VHS kasetler başlangıç olsa da asıl patlama, Asya'dan gelen ucuz Video CD (VCD) teknolojisiyle yaşandı. VCD'ler, VHS'ye göre çok daha ucuz, daha dayanıklı ve kopyalanması daha kolaydı. Nijerya gibi elektriğin sık kesildiği yerlerde bile VCD oynatıcılar jeneratörlerle kolayca çalıştırılabiliyordu. İnsanlar, bir sinema biletinden çok daha ucuza bir VCD satın alıp, tüm aile, hatta tüm mahalle ile birlikte tekrar tekrar izleyebiliyordu.
Bu model, film yapımcıları için de bir cennetti. Düşük maliyetli dijital kameralarla filmlerini birkaç hafta, hatta bazen birkaç gün içinde çekiyorlardı. Kurgu işlemleri de ev bilgisayarlarında hızla tamamlanıyordu. Bir filmin maliyeti çok düşüktü. Bu da üretim hacmini inanılmaz bir seviyeye çıkardı.
Dağıtımın gücü

Nollywood'un başarısının sırrı sadece üretimde değil, aynı zamanda dağıtımda yatıyordu. Filmlerin dağıtımı için resmi bir stüdyo ağı yoktu; bunun yerine devasa bir gayriresmî ağ vardı. Idumota Pazarı gibi yerler, endüstrinin kalbi haline geldi. Dağıtımcılar, filmlerin VCD/DVD'lere basılmasını finanse ediyor ve bunları ülkenin ve hatta tüm Afrika'nın en ücra köşelerine kadar ulaştıran binlerce sokak satıcısı, otobüs şoförü ve küçük dükkan aracılığıyla satıyordu.
Bu sistem, bir filmin vizyona girmesiyle DVD'sinin çıkması arasında aylarca bekleyen Hollywood modelinin tam tersiydi. Nollywood'da film, kurgudan çıktığı an VCD'ye basılır ve kısa sürede milyonlarca izleyiciye ulaşabilirdi. Bu hız ve erişilebilirlik, sinema salonlarının eksikliğini fazlasıyla telafi etti.

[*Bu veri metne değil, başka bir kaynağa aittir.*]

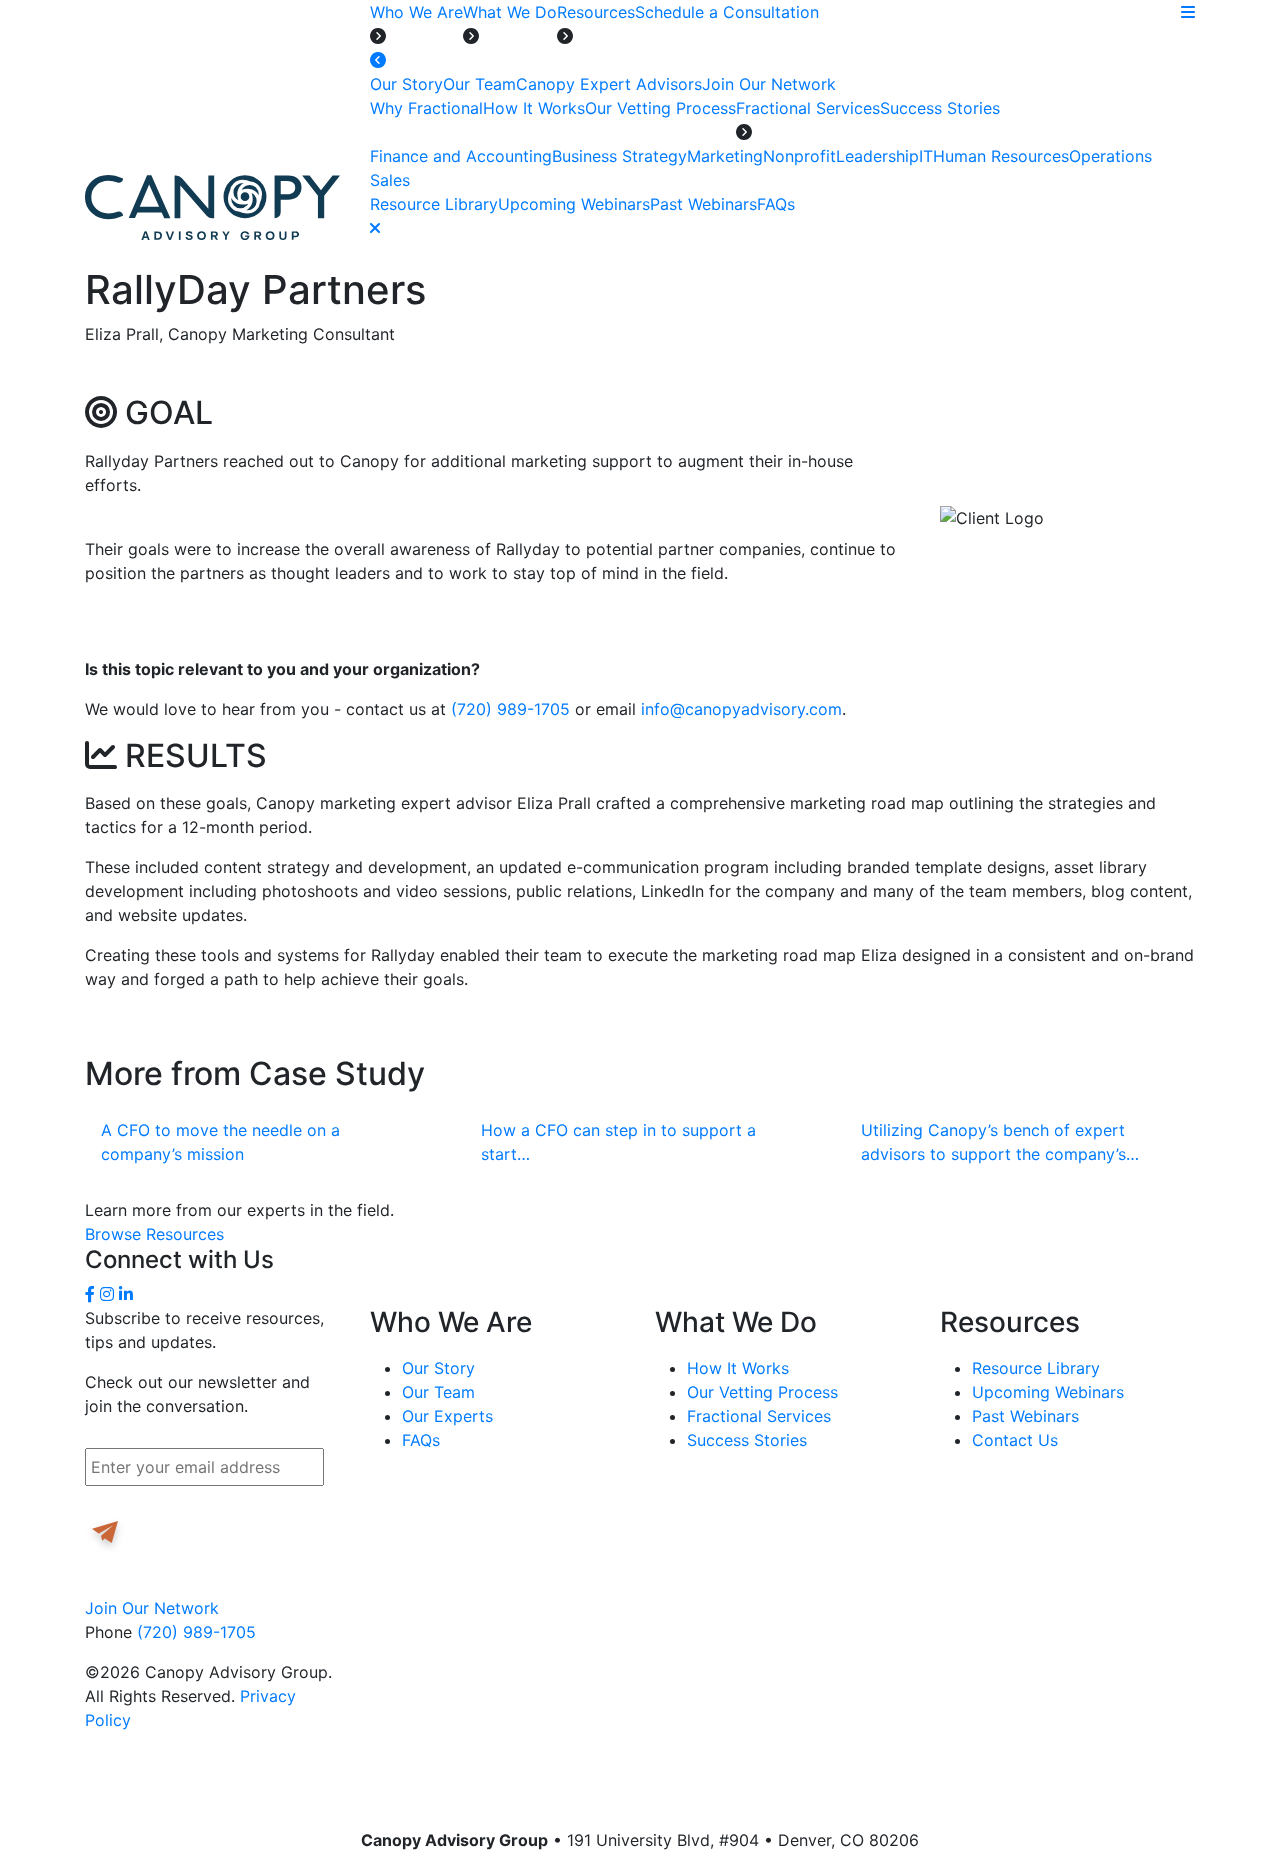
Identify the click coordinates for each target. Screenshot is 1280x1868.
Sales (390, 180)
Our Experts (447, 1416)
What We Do (510, 12)
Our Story (406, 84)
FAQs (776, 204)
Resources (596, 12)
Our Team (479, 84)
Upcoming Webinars (574, 204)
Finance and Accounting (461, 156)
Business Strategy (619, 156)
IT (926, 156)
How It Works (534, 108)
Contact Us (1015, 1440)
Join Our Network (769, 84)
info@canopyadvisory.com (741, 709)
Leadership (877, 156)
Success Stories (940, 108)
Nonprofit (799, 156)
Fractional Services (808, 108)
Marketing (725, 156)
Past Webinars (703, 204)
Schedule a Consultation (727, 12)
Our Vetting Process (660, 108)
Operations (1110, 156)
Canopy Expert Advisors (609, 84)
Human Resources (1001, 156)
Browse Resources (154, 1234)
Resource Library (434, 204)
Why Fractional (426, 108)
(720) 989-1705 (510, 709)
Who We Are (416, 12)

Kültürel ögeler içermeleri

Nollywood'un bu kadar sevilmesinin bir diğer temel nedeni ise anlattığı hikayelerdi. Hollywood filmleri Nijeryalılar için eğlenceli ama yabancı iken Nollywood’daki filmler insanlara kendi hayatlarından kesitler sunuyorlardı. Bu da onların Afrika’daki popülaritesini iyice artırdı.
Sonuç olarak Nollywood’un hikâyesi, sinema salonlarının eksikliğine rağmen yükselmeyi başarmasıyla gerçekten ilham verici. Tabii ki şu anda dijital platformların yükselmesiyle VCD ve DVD gibi teknolojiler hiç kullanılmıyor. Yeni platformlar sayesinde de Nollywood’un kabuk değiştirdiğini, interneti kullanmaya başladığını görüyoruz.